(begin)
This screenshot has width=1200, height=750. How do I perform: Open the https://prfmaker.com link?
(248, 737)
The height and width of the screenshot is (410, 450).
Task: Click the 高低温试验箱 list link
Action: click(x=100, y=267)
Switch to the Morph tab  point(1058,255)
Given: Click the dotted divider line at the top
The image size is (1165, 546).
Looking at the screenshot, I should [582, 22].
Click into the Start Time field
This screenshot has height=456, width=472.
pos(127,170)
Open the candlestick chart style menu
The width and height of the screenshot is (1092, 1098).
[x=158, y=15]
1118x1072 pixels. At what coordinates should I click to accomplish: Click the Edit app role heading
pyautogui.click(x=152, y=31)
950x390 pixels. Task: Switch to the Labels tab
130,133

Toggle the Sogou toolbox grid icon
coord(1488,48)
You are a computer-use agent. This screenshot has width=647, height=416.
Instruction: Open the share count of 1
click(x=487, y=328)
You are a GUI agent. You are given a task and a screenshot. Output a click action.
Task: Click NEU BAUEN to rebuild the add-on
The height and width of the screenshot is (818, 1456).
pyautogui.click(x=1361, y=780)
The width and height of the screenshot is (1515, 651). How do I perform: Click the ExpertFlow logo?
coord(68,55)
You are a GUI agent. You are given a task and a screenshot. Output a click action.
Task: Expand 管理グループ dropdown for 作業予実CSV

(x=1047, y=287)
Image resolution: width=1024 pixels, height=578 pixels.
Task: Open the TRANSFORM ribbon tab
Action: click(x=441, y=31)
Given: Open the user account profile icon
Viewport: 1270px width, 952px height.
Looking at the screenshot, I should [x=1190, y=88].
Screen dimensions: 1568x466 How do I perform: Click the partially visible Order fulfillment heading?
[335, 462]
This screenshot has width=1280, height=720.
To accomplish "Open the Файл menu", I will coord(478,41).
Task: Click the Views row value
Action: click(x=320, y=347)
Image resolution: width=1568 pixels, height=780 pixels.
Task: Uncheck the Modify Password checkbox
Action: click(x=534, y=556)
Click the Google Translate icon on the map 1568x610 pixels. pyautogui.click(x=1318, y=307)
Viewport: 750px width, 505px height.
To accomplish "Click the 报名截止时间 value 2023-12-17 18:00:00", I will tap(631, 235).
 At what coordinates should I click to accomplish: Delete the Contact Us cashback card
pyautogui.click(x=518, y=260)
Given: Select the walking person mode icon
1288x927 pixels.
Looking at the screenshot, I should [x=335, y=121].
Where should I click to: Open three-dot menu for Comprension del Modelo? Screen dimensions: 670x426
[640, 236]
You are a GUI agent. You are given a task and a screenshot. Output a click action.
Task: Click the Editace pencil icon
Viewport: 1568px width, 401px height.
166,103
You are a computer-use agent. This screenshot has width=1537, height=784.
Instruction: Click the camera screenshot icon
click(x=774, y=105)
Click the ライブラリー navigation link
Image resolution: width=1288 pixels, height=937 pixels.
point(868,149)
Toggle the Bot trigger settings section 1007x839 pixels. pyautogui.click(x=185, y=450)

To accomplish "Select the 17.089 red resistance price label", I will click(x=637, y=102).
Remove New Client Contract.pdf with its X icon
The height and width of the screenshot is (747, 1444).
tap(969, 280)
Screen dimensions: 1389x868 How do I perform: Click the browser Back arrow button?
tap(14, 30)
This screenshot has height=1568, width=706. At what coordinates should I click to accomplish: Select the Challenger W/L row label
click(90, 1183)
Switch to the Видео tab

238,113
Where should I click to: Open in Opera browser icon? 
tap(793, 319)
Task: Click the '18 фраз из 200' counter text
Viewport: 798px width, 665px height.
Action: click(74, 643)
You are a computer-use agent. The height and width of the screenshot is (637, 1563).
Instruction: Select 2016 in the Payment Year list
(end)
◆ **Direction**:
Copy every line above word for word, keeping the original order.

◆ **Task answer**:
This screenshot has width=1200, height=750. How do I perform: Open the https://prfmaker.com link?
(248, 737)
The height and width of the screenshot is (410, 450).
Task: Click the 高低温试验箱 list link
Action: click(x=100, y=267)
Switch to the Morph tab  point(1058,255)
Given: Click the dotted divider line at the top
The image size is (1165, 546).
Looking at the screenshot, I should [582, 22].
Click into the Start Time field
This screenshot has height=456, width=472.
pos(127,170)
Open the candlestick chart style menu
The width and height of the screenshot is (1092, 1098).
[x=158, y=15]
1118x1072 pixels. At what coordinates should I click to accomplish: Click the Edit app role heading
pyautogui.click(x=152, y=31)
950x390 pixels. Task: Switch to the Labels tab
130,133

Toggle the Sogou toolbox grid icon
coord(1488,48)
You are a computer-use agent. This screenshot has width=647, height=416.
Instruction: Open the share count of 1
click(x=487, y=328)
You are a GUI agent. You are given a task and a screenshot. Output a click action.
Task: Click NEU BAUEN to rebuild the add-on
The height and width of the screenshot is (818, 1456).
pyautogui.click(x=1361, y=780)
The width and height of the screenshot is (1515, 651). How do I perform: Click the ExpertFlow logo?
coord(68,55)
You are a GUI agent. You are given a task and a screenshot. Output a click action.
Task: Expand 管理グループ dropdown for 作業予実CSV

(x=1047, y=287)
Image resolution: width=1024 pixels, height=578 pixels.
Task: Open the TRANSFORM ribbon tab
Action: click(x=441, y=31)
Given: Open the user account profile icon
Viewport: 1270px width, 952px height.
Looking at the screenshot, I should [x=1190, y=88].
Screen dimensions: 1568x466 How do I perform: Click the partially visible Order fulfillment heading?
[335, 462]
This screenshot has width=1280, height=720.
To accomplish "Open the Файл menu", I will coord(478,41).
Task: Click the Views row value
Action: click(x=320, y=347)
Image resolution: width=1568 pixels, height=780 pixels.
Task: Uncheck the Modify Password checkbox
Action: click(x=534, y=556)
Click the Google Translate icon on the map 1568x610 pixels. pyautogui.click(x=1318, y=307)
Viewport: 750px width, 505px height.
To accomplish "Click the 报名截止时间 value 2023-12-17 18:00:00", I will tap(631, 235).
 At what coordinates should I click to accomplish: Delete the Contact Us cashback card
pyautogui.click(x=518, y=260)
Given: Select the walking person mode icon
1288x927 pixels.
Looking at the screenshot, I should [x=335, y=121].
Where should I click to: Open three-dot menu for Comprension del Modelo? Screen dimensions: 670x426
[640, 236]
You are a GUI agent. You are given a task and a screenshot. Output a click action.
Task: Click the Editace pencil icon
Viewport: 1568px width, 401px height.
166,103
You are a computer-use agent. This screenshot has width=1537, height=784.
Instruction: Click the camera screenshot icon
click(x=774, y=105)
Click the ライブラリー navigation link
Image resolution: width=1288 pixels, height=937 pixels.
point(868,149)
Toggle the Bot trigger settings section 1007x839 pixels. pyautogui.click(x=185, y=450)

To accomplish "Select the 17.089 red resistance price label", I will click(x=637, y=102).
Remove New Client Contract.pdf with its X icon
The height and width of the screenshot is (747, 1444).
tap(969, 280)
Screen dimensions: 1389x868 How do I perform: Click the browser Back arrow button?
tap(14, 30)
This screenshot has height=1568, width=706. At what coordinates should I click to accomplish: Select the Challenger W/L row label
click(90, 1183)
Switch to the Видео tab

238,113
Where should I click to: Open in Opera browser icon? 
tap(793, 319)
Task: Click the '18 фраз из 200' counter text
Viewport: 798px width, 665px height.
Action: click(74, 643)
You are a computer-use agent. The height and width of the screenshot is (637, 1563).
Instruction: Select 2016 in the Payment Year list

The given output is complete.